Look at the data below and print exactly the lines from its first line through the line with "Пересказ (74, 144)"; the pictures stay out of the copy.
···
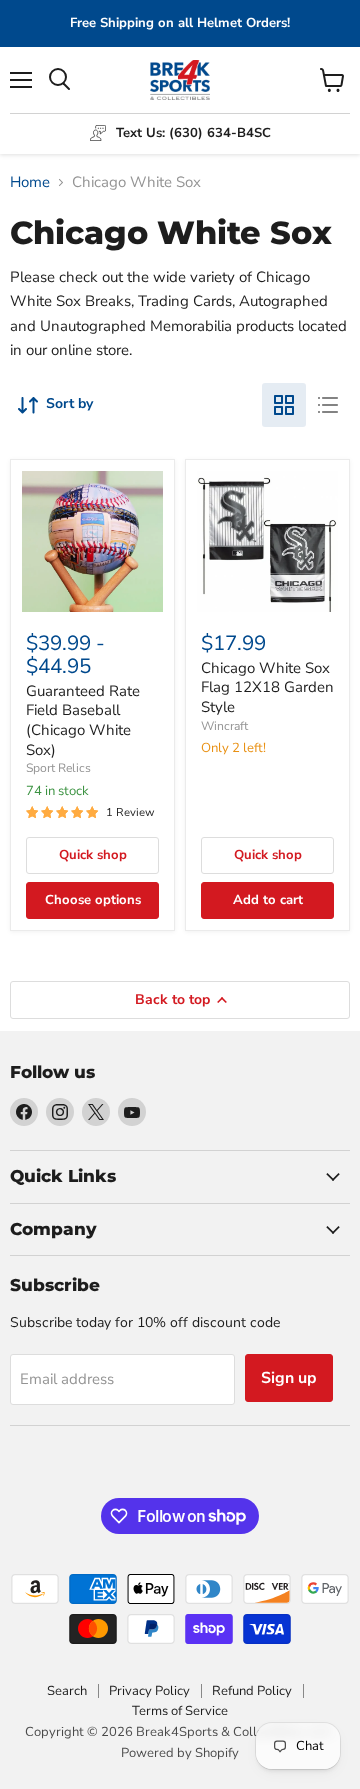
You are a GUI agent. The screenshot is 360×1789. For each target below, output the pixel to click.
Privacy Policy (149, 1691)
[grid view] (284, 405)
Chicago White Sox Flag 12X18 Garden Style (267, 687)
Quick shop (93, 855)
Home (30, 182)
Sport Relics (58, 768)
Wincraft (224, 726)
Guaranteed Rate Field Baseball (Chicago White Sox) (83, 720)
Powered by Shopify (180, 1753)
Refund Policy (252, 1691)
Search (67, 1691)
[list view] (328, 405)
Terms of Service (180, 1711)
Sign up (289, 1378)
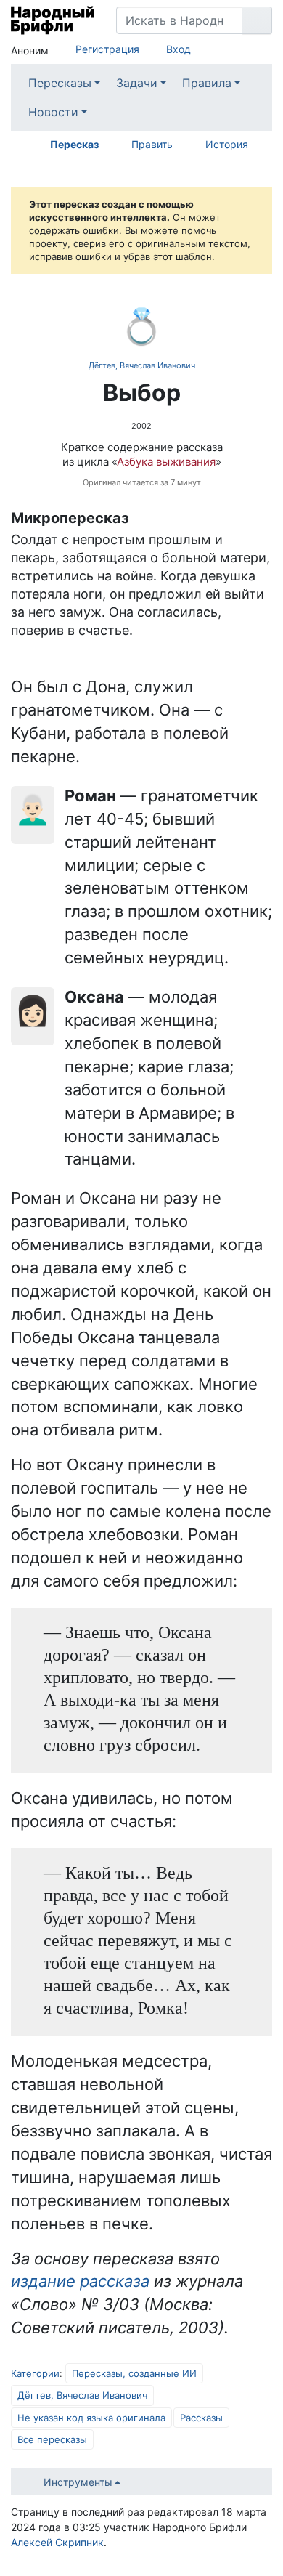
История (226, 144)
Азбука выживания (166, 462)
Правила (206, 83)
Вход (178, 49)
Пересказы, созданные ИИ (134, 2373)
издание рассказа (80, 2281)
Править (152, 144)
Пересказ (74, 144)
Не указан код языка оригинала (91, 2417)
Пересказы (59, 83)
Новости (53, 112)
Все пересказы (52, 2439)
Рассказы (201, 2417)
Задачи (136, 83)
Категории (35, 2373)
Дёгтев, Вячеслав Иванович (142, 365)
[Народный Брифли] (52, 20)
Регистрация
···
- [Result]:
You are a GUI agent. The screenshot is 360×1789. For each target below, output the pixel to click.
Privacy Policy (149, 1691)
[grid view] (284, 405)
Chicago White Sox Flag 12X18 Garden Style (267, 687)
Quick shop (93, 855)
Home (30, 182)
Sport Relics (58, 768)
Wincraft (224, 726)
Guaranteed Rate Field Baseball (Chicago White Sox) (83, 720)
Powered by Shopify (180, 1753)
Refund Policy (252, 1691)
Search (67, 1691)
[list view] (328, 405)
Terms of Service (180, 1711)
Sign up (289, 1378)
История (226, 144)
Азбука выживания (166, 462)
Правила (206, 83)
Вход (178, 49)
Пересказы, созданные ИИ (134, 2373)
издание рассказа (80, 2281)
Править (152, 144)
Пересказ (74, 144)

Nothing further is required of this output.